Chef and co-owner of Mason
I hope the restaurants that I’ve worked on are appreciated and seen as a positive contribution to the Bali dining scene.
Tell us your story – how did you get here?
I was in the process of moving from Sydney to Barcelona (to open a restaurant with a friend of mine) and stopped off in Bali for two months. Whilst here, I did some work at KU DE TA to help them out over their high season, and from there was offered a full time job. That was 15 years ago…
What accomplishment are you most proud of?
Besides my family, I would have to say opening Mason with my partners. It started small and we have managed to grow it into a business we are all really proud of.
What impact have you made in Bali?
Not sure I can say I’ve had an impact on Bali! But I hope the restaurants that I’ve worked on are appreciated and seen as a positive contribution to the Bali dining scene.
What does 2022 look like for you?
It’s looking to be a very busy year. We have two restaurant openings this year, and we’re preparing for another opening in Flores in 2023. First will be Mason Uluwatu around July, second will be a new “wood fire and wine centred” concept in Pererenan opening in October, and the Flores project will be a part of the Mawatu development, though the concept is still in the development stages.

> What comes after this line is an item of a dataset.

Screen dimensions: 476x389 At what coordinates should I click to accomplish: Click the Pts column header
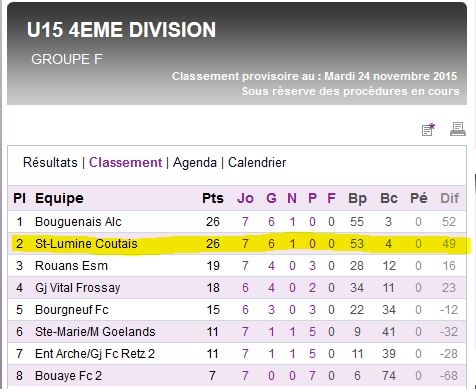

What do you love most about Bali?
I’d have to say the people; the Balinese are what makes the island so unique and amazing. There are so many stunning islands around the world, but for me, none compare to Bali with its beautiful people and culture.
If you could choose your last ever meal, what would it be?
The turbot cooked over charcoal from Elkano restaurant in Getaria, Spain (Basque Country)
Who is your Local Legend and why?
I would have to say Gary from Sungai Watch. What he has achieved with Sungai Watch is beyond impressive. They have been so proactive in their approach and have created the kind of impact that I never thought possible…. Legend!